Your response should consist of the entries below, written out exactly.

----------------------------------------

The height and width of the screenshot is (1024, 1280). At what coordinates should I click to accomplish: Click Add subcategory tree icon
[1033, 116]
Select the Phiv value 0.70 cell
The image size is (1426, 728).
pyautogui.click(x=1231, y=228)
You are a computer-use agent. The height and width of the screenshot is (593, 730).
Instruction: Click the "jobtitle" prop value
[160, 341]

----------------------------------------

OUTPUT OF THE EXERCISE:
The height and width of the screenshot is (1024, 1280). At what coordinates should I click to accomplish: Click Add subcategory tree icon
[1033, 116]
Select the Phiv value 0.70 cell
The image size is (1426, 728).
pyautogui.click(x=1231, y=228)
You are a computer-use agent. The height and width of the screenshot is (593, 730).
Instruction: Click the "jobtitle" prop value
[160, 341]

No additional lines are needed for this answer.